What is the F1 Score in Machine Learning (Python Example)

When it comes to evaluating the performance of a machine learning model, accuracy is often the first metric that comes to mind. However, accuracy can be misleading in certain situations, especially when dealing with imbalanced datasets. In such cases, F1 score can be a more reliable measure of a model’s effectiveness. In this article, we’ll take a closer look at what F1 score is and how it can be used in machine learning.

What is F1 Score?

F1 score is a measure of a model’s accuracy that takes both precision and recall into account. Precision measures the proportion of true positive predictions among all positive predictions, while recall measures the proportion of true positive predictions among all actual positives in the dataset. F1 score is the harmonic mean of precision and recall:

F1 Score = 2 * (Precision * Recall) / (Precision + Recall)

By using the harmonic mean, F1 score puts more emphasis on the smaller of the two values. This means that a model will only achieve a high F1 score if both precision and recall are high. If one of these values is low, the F1 score will also be low, even if the other value is high.

When to Use F1 Score?

F1 score is especially useful in situations where the dataset is imbalanced. This is because accuracy can be misleading in such cases. For example, if a dataset contains 95% negative samples and only 5% positive samples, a model that predicts all samples as negative will have a high accuracy of 95%, even though it is not useful in practice. In such cases, F1 score can provide a more reliable measure of a model’s performance, as it takes both precision and recall into account.

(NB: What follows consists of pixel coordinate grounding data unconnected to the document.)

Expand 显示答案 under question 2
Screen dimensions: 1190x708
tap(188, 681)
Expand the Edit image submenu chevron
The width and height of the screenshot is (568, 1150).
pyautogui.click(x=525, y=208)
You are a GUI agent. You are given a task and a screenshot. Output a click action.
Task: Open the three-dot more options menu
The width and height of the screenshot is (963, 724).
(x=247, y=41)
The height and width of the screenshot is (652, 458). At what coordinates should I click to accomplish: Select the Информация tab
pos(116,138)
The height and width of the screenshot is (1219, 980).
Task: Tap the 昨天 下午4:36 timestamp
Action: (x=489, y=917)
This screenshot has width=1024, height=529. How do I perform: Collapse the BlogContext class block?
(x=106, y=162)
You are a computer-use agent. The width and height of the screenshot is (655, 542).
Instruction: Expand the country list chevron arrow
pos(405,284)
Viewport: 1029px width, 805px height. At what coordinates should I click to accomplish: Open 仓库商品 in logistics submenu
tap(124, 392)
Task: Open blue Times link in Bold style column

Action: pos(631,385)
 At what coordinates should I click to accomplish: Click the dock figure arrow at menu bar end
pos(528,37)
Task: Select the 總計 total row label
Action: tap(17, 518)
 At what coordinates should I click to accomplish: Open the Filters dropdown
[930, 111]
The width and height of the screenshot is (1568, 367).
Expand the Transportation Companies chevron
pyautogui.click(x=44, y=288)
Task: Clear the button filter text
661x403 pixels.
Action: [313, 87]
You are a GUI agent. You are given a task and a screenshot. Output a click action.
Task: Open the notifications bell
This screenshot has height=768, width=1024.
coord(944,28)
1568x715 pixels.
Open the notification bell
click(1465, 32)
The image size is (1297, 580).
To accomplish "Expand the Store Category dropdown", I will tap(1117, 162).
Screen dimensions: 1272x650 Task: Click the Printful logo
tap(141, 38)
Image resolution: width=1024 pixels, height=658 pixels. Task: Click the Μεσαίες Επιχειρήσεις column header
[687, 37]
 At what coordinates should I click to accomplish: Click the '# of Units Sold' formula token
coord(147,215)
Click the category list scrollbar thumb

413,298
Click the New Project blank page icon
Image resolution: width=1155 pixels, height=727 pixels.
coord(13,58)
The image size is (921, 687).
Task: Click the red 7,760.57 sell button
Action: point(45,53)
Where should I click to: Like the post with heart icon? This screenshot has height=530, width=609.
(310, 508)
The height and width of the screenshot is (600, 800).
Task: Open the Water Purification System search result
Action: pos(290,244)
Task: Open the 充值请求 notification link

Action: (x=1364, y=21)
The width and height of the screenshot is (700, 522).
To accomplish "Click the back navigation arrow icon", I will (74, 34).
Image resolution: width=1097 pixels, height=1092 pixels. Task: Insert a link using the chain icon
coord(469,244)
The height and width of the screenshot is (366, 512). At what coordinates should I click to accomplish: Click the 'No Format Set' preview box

How to Calculate F1 Score?

Calculating F1 score requires first calculating precision and recall:

  • Precision: the number of true positive predictions divided by the number of true positive predictions plus the number of false positive predictions.
  • Recall: the number of true positive predictions divided by the number of true positive predictions plus the number of false negative predictions.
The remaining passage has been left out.